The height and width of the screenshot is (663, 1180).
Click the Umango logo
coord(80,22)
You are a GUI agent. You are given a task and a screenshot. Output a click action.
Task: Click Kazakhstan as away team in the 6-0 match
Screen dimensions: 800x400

» **Task statement**:
Extract every line containing the string "screenshot" from the material.

» **Solution for this exercise**:
The height and width of the screenshot is (663, 1180).
You are a GUI agent. You are given a task and a screenshot. Output a click action.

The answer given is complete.